Elsa Ligeiro
Começo aceitar a tese que os portugueses são piegas e queixinhas. Confesso que no início também eu achei a classificação injusta. Se o nosso primeiro-ministro tivesse o cuidado de ter dito logo “alguns” portugueses (o que me excluía), e não: os portugueses (do continente e ilhas), não voltava a pensar no assunto.
Mas tenho de dar a mão à palmatória. Ele está cheio de razão. E para prová-lo tenho comigo um anúncio de emprego que uma empresa (nitidamente aflita) colocou na minha caixa de correio com o título: Oportunidade Única.
A empresa que se diz multinacional, tem 40 escritórios em Portugal e mais de 20 anos de actividades em diversos departamentos, oferece entrada imediata; excelente ambiente de trabalho; oportunidade de carreira; bonificação pelo empenho (repararam no pormenor do desempenho ser secundário?, têm toda a razão em valorizar o empenho); e evolução na carreira.
E o que eles nos pedem?

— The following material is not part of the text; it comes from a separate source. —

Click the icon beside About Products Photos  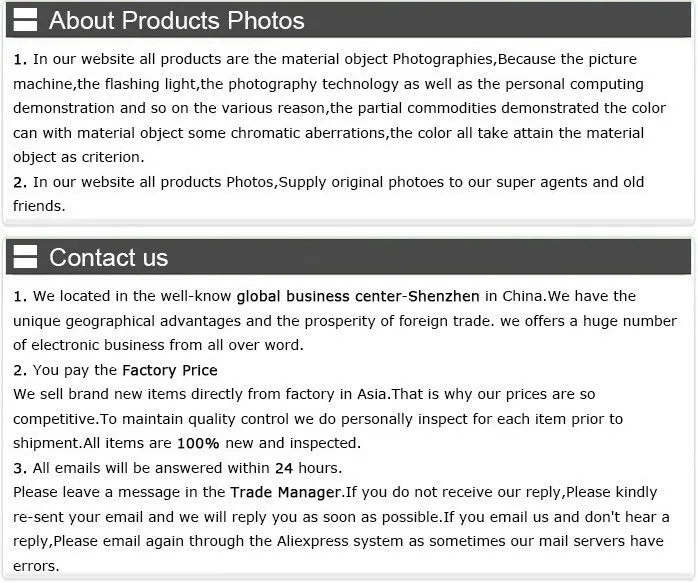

Nada de mais:
Boa apresentação (que um bom estilista resolve, e uma boa dieta, das que anunciam na televisão, em que basta dormir um bom sono e os quilos desaparecem); espírito de equipa (alguém duvida que qualquer português tem o maior empenho em ver a sua equipa de futebol jogar bem?); gosto e apetência por comunicação (basta ver os telejornais e confirmar o gosto e a apetência que muitos portugueses têm para comunicar as suas misérias particulares); motivação, dinamismo e ambição (quem a não terá com as ofertas de uma empresa multinacional, com 40 escritórios em Portugal?); responsabilidade e capacidade de liderança (isto era escusado. Se estão há tantos anos em Portugal já devem saber que há em cada português um chefe, um candidato a líder).
Mesmo no final do anúncio acrescentam que necessitam de portugueses dos 18 aos 65 anos para lhes oferecer o que já referi no início.
O que prova que a ideia fixa de os trabalhadores com mais de 40 anos não conseguirem um novo emprego é uma pieguice.
E a inevitável conclusão de que em Portugal só não trabalha quem não quer.
Ou quem não tem caixa de correio.
PS – Depois do meu empenho na divulgação da Oportunidade Única que me ofereceu a minha caixa de correio, li a última frase do anúncio que, como num bom romance, abre caminho a uma nova interpretação: “Trabalhamos para formar futuros empresários”.